[What is needed]: How many lines of the data below contain the string "size"? Reply with the number alone.

(Entries on where items appear)
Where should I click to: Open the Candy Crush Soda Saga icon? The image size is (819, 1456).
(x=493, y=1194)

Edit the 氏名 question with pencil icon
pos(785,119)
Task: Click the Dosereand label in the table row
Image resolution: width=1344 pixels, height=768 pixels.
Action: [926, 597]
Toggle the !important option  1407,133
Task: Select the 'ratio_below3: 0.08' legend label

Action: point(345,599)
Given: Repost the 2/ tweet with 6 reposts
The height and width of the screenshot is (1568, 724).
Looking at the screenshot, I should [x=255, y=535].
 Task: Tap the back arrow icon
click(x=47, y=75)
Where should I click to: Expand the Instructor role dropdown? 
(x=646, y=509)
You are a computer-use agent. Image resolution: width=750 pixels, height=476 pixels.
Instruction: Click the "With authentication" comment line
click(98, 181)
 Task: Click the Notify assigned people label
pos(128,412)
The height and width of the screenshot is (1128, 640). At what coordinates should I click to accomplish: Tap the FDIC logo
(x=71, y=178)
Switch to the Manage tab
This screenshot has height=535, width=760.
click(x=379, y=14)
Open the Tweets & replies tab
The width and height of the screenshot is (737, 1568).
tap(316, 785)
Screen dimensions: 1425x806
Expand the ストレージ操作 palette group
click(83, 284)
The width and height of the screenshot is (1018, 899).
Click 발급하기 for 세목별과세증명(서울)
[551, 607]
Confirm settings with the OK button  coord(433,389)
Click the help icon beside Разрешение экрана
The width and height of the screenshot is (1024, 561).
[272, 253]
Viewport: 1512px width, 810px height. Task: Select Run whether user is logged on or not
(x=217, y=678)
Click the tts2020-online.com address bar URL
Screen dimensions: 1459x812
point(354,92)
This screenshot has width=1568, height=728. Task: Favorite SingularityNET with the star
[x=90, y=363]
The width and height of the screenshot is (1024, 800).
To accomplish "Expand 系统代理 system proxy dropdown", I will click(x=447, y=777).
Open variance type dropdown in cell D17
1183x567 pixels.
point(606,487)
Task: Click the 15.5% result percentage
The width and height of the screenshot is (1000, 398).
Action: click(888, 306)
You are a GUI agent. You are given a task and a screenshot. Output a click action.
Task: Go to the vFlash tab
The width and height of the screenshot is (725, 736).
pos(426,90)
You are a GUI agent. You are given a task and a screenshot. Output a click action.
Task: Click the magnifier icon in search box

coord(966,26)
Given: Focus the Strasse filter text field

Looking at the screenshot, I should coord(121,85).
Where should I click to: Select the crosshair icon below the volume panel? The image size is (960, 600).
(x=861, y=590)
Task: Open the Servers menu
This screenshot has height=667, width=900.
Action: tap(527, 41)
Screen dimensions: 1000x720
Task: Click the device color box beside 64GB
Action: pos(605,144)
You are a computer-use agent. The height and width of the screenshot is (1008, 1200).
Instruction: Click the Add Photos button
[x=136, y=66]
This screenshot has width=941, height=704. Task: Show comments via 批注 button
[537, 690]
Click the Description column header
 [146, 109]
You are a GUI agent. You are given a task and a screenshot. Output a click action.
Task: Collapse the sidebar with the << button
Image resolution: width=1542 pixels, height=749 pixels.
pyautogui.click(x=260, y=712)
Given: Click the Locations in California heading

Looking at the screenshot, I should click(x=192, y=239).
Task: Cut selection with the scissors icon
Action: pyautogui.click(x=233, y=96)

[Solution to this task]: 2